■ **Work task**
The answer must be an exact copy of every entry.

[Provided data Boundary: Start]

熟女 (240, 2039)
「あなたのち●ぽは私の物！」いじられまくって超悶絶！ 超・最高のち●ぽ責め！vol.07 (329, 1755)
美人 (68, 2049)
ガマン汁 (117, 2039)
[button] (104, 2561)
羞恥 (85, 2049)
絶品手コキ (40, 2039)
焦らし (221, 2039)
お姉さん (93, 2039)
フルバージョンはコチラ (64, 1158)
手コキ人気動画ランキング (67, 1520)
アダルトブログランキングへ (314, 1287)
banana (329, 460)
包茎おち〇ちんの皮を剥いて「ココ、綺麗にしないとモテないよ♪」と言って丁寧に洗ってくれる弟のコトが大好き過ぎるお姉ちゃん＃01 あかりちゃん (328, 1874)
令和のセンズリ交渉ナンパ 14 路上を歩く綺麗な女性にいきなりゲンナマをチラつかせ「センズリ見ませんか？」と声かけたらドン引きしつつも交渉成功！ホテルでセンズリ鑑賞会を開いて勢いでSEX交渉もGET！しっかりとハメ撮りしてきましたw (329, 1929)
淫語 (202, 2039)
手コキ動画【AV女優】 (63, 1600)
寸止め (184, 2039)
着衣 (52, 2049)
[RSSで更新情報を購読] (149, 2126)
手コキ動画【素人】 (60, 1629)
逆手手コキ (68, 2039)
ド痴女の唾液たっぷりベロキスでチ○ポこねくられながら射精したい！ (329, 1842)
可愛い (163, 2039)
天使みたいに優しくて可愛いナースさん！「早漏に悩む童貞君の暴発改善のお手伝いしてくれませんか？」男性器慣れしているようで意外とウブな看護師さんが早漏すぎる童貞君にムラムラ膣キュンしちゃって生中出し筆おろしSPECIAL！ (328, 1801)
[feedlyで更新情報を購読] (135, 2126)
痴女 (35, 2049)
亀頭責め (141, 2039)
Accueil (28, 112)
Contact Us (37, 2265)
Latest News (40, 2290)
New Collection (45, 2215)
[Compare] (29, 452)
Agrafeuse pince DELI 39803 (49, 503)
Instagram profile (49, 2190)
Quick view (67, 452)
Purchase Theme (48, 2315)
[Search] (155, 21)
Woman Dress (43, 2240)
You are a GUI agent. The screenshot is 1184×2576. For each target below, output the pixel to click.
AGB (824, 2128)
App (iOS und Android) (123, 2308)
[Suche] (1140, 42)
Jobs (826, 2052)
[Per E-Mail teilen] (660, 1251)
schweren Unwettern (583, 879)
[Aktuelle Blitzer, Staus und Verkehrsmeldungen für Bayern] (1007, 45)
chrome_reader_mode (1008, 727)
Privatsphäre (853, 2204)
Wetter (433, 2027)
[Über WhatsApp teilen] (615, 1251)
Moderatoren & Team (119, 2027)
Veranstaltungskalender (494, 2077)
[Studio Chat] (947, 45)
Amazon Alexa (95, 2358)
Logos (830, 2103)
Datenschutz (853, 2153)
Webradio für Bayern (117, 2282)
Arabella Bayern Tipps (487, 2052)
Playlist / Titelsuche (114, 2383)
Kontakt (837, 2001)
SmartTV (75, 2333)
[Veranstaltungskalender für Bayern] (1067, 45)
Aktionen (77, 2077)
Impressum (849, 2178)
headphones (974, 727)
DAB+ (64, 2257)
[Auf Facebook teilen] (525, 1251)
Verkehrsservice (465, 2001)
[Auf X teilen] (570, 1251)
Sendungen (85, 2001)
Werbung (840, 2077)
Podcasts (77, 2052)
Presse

[Provided data Boundary: End]

■ **Answer below**
熟女 (240, 2039)
「あなたのち●ぽは私の物！」いじられまくって超悶絶！ 超・最高のち●ぽ責め！vol.07 (329, 1755)
美人 (68, 2049)
ガマン汁 (117, 2039)
[button] (104, 2561)
羞恥 (85, 2049)
絶品手コキ (40, 2039)
焦らし (221, 2039)
お姉さん (93, 2039)
フルバージョンはコチラ (64, 1158)
手コキ人気動画ランキング (67, 1520)
アダルトブログランキングへ (314, 1287)
banana (329, 460)
包茎おち〇ちんの皮を剥いて「ココ、綺麗にしないとモテないよ♪」と言って丁寧に洗ってくれる弟のコトが大好き過ぎるお姉ちゃん＃01 あかりちゃん (328, 1874)
令和のセンズリ交渉ナンパ 14 路上を歩く綺麗な女性にいきなりゲンナマをチラつかせ「センズリ見ませんか？」と声かけたらドン引きしつつも交渉成功！ホテルでセンズリ鑑賞会を開いて勢いでSEX交渉もGET！しっかりとハメ撮りしてきましたw (329, 1929)
淫語 (202, 2039)
手コキ動画【AV女優】 (63, 1600)
寸止め (184, 2039)
着衣 (52, 2049)
[RSSで更新情報を購読] (149, 2126)
手コキ動画【素人】 (60, 1629)
逆手手コキ (68, 2039)
ド痴女の唾液たっぷりベロキスでチ○ポこねくられながら射精したい！ (329, 1842)
可愛い (163, 2039)
天使みたいに優しくて可愛いナースさん！「早漏に悩む童貞君の暴発改善のお手伝いしてくれませんか？」男性器慣れしているようで意外とウブな看護師さんが早漏すぎる童貞君にムラムラ膣キュンしちゃって生中出し筆おろしSPECIAL！ (328, 1801)
[feedlyで更新情報を購読] (135, 2126)
痴女 (35, 2049)
亀頭責め (141, 2039)
Accueil (28, 112)
Contact Us (37, 2265)
Latest News (40, 2290)
New Collection (45, 2215)
[Compare] (29, 452)
Agrafeuse pince DELI 39803 (49, 503)
Instagram profile (49, 2190)
Quick view (67, 452)
Purchase Theme (48, 2315)
[Search] (155, 21)
Woman Dress (43, 2240)
You are a GUI agent. The screenshot is 1184×2576. For each target below, output the pixel to click.
AGB (824, 2128)
App (iOS und Android) (123, 2308)
[Suche] (1140, 42)
Jobs (826, 2052)
[Per E-Mail teilen] (660, 1251)
schweren Unwettern (583, 879)
[Aktuelle Blitzer, Staus und Verkehrsmeldungen für Bayern] (1007, 45)
chrome_reader_mode (1008, 727)
Privatsphäre (853, 2204)
Wetter (433, 2027)
[Über WhatsApp teilen] (615, 1251)
Moderatoren & Team (119, 2027)
Veranstaltungskalender (494, 2077)
[Studio Chat] (947, 45)
Amazon Alexa (95, 2358)
Logos (830, 2103)
Datenschutz (853, 2153)
Webradio für Bayern (117, 2282)
Arabella Bayern Tipps (487, 2052)
Playlist / Titelsuche (114, 2383)
Kontakt (837, 2001)
SmartTV (75, 2333)
[Veranstaltungskalender für Bayern] (1067, 45)
Aktionen (77, 2077)
Impressum (849, 2178)
headphones (974, 727)
DAB+ (64, 2257)
[Auf Facebook teilen] (525, 1251)
Verkehrsservice (465, 2001)
[Auf X teilen] (570, 1251)
Sendungen (85, 2001)
Werbung (840, 2077)
Podcasts (77, 2052)
Presse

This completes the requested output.